Of course, it wasn't as flashy as the strange effects P.A. (Thomas Daloz) sees playing out around him, presumably from the Large Hadron Collider which is located below the town. That becomes a potent metaphor, something beyond his teenage aimlessness that he can't yet grasp, distorting reality itself. It's often on the periphery, and it would probably take another viewing and some mulling over to see how far Harrison is going with this - the final shot suggests things coming together and smashing into more basic pieces, which may be how young people feel these days, placed in situations out of their control to see what happens, although it doesn't necessarily fit the rest of the film. Maybe it's something simpler, like understanding the world is founded on unknowable mysteries but that moving ahead means trying to solve what you can anyway.

It's a tough thing to embody, but I like the way Daloz manages it. P.A. is not an especially active, charismatic character, but Daloz and the filmmakers give him worth to go along with his doubt, a good heart even as confusion often results in pettiness. He plays well off Salvatore Ferro as a similar best friend and Néa Lüders as the girl who starts off as his second choice but proves quite winning. They integrate well into the world Harrison gives them, full of advanced but banal science and seemingly inexplicable mysticism.
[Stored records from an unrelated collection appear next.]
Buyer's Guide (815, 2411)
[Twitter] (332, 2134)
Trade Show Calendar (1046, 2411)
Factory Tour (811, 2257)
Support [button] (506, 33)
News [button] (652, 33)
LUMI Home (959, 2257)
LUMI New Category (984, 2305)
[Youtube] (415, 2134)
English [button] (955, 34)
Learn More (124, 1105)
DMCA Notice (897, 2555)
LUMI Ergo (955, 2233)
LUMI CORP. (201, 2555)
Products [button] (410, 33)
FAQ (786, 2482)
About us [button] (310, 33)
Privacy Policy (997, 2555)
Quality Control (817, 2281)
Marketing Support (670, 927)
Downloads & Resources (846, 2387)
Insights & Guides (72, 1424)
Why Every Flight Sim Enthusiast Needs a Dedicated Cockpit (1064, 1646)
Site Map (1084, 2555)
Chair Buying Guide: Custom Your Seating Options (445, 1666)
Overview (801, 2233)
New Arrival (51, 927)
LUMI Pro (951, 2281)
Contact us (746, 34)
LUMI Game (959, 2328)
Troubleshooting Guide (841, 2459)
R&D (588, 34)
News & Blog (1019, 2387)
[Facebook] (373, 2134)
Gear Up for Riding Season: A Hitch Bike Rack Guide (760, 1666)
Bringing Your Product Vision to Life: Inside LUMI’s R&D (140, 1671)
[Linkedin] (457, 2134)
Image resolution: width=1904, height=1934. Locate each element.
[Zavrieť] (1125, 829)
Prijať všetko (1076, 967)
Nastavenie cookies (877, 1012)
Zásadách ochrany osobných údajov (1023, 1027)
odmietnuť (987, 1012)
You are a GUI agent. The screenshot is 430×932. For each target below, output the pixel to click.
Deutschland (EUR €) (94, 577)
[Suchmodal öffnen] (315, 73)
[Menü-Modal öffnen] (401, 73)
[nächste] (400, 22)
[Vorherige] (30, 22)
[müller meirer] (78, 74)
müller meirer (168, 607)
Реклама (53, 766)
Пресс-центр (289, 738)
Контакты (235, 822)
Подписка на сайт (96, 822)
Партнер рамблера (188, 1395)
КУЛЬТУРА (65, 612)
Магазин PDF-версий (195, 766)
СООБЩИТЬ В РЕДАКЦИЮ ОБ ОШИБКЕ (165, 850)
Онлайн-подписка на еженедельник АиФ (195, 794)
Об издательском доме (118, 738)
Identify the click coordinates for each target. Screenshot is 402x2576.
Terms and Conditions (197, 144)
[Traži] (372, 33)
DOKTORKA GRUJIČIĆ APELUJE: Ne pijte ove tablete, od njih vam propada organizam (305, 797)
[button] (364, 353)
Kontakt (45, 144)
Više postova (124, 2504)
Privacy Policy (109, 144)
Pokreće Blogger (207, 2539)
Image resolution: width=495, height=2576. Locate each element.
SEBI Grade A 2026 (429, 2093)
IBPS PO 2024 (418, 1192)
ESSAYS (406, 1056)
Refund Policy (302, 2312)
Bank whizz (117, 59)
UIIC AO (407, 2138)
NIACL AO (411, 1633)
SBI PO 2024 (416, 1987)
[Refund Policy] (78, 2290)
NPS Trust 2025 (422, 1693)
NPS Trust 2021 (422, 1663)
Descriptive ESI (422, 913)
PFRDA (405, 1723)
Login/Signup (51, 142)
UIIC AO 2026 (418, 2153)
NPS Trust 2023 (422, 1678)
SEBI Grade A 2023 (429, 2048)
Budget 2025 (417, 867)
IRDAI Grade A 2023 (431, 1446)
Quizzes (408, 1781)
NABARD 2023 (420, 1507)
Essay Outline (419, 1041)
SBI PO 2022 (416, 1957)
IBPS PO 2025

Definitely one I'd like to see at a better hour and not just the fifth show in a very long day.

1 comment:

Brock said...

Hey Jay, really enjoyed your take on The Two Hundred Fifth! It's a great, fair review and I appreciate your thoughtful approach. You really keyed in on some of the things going on underneath the surface that not everyone sees, and I totally agree that I was really pushing against the short film format. Hopefully, 205 gets a chance to break out beyond it one day.